Задания |
a: Что, по словам фрагмента о Толстом, сделало бы его ужас ещё безмерно глубже?
b: Подхватите фрагмент о Толстом и Евангелии и продолжите его сразу после последнего предложения.

Выбранный текст |
Удивительно, что совестливость его не только была обращена на всякую «неправду» нравствен­ного порядка, но искала и честности умственной. Тут кроется один из источников его проповеди. Толстой прочел Евангелие и почувствовал повелительнейшую потребность сквозь все тысячелетия, вдохновенные хитросплетения, опутавшие эту книгу, спуститься к ней самой, понять ее, как понял бы первый человек, ее прочитавший. Я только что сказал, что рационализм Толстого принес ему пользу, – именно это я имел в виду: презрение к «мистическим» толкованиям, подозрительность в отношении спасительной и удобной «таинственности»… Может быть, рационализм побудил Толстого упростить кое-что, счесть весьма разумным то, что составляет высокое и вечное безумие Евангелия, – но он же, толкаемый совестью, заставил его во всеуслышание напомнить нагие, простые основы евангельского учения, и как бы ни были прекрасны в кружевной своей узорчатости все долгие церковные стремления занавесить и смягчить тот свет, оказалось, – когда свет блеснул, – что он еще прекраснее. Невозможно говорить об этом коротко, потому что речь идет обо всей истории христианства. Толстому пришлось иметь дело с православием, – и он боролся с ним. Думается, что если бы Толстой родился в стране католической и, таким образом, католичество воплотило бы для него идеалы и принципы христианской церковности, то ужас его был бы еще безмерно глубже. Ведь, конечно, в православии, даже и при былом его государственном благополучии, еще сохранилось что-то «не от мира сего», и, во всяком случае, в кротких и грустных чертах его есть еще этот отсвет. Но железное католичество, со своей дисциплиной и иерархией, католичество, весь пафос которого был направлен к торжеству Рима над Иерусалимом, было бы ему, вероятно, ненавистно до последних пределов.

Материал |

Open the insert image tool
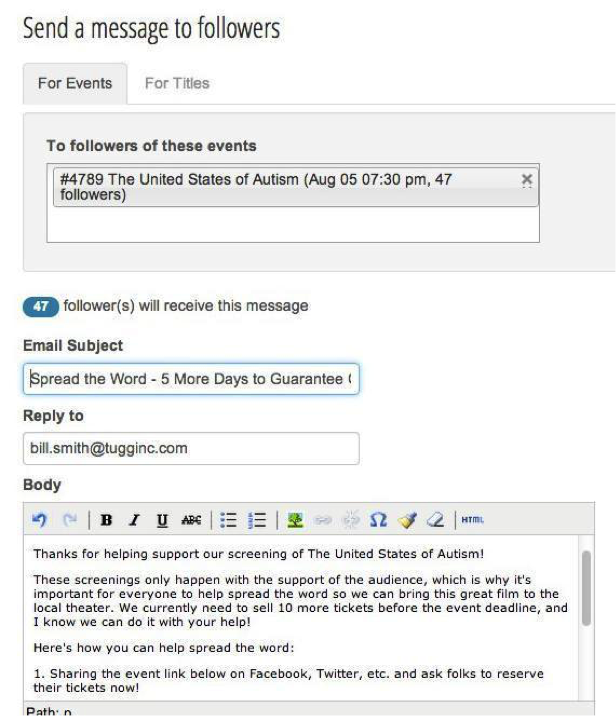 tap(295, 520)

Ответы к заданиям |
a: Если бы Толстой родился в католической стране и католичество воплотило бы для него идеалы и принципы христианской церковности.

b:
* * *

Толстому казалось, что нет ничего легче и проще, как жить по Евангелию. Церковь, мирившуюся с «полухристианством» и порой толковавшую слова Христа не совсем так, как их естественно было бы понять, он упрекал в малодушии и чуть ли не в корыстолюбии, – неожиданно уподобляясь в вульгарности мысли Вольтеру, который, как известно, утверждал, что религия явилась на свет тогда, когда «самый первый плут встретил первого дурака». Здесь – самый загадочный пункт в учении Толстого. В возражениях ему часто указывалось, что он обработал Евангелие, сгладив противоречия, между тем как будто бы единого нравственного учения в Евангелии нет: непротивление и изгнание торговцев, смирение и «не мир, но меч». Это очень ловкий ход со стороны противников Толстого, со стороны всех вообще людей, опасающихся чрезмерной близости между христианской цивилизацией и книгой, лежащей – на словах, по крайней мере, в ее основе. Будто бы сплошные противоречия, ничего установить нельзя. Нет, установить можно, и хотя противоречия есть, но есть, несомненно, и самый дух.

Тут Толстой прав безусловно, – и в признании самого факта единства, и в передаче его. Но каким образом он может утверждать «разумность», как не смущается он перед выводами – непостижимо. Да, он прав: черным по белому, с совершенной точностью сказано «не противься злому»; это значит то, что значит – ничего другого. Но когда Толстой говорит, что это легко исполнимо и отвечает природе человека, кажется, что мы слышим голос с другой планеты. Огонь иррациональнейшего учения не опаляет и не изумляет его. Он со страстной настойчивостью твердит, что оно применимо к ежедневной обыденной жизни и что от этого жизнь станет счастливей и чище. Непонятно и загадочно.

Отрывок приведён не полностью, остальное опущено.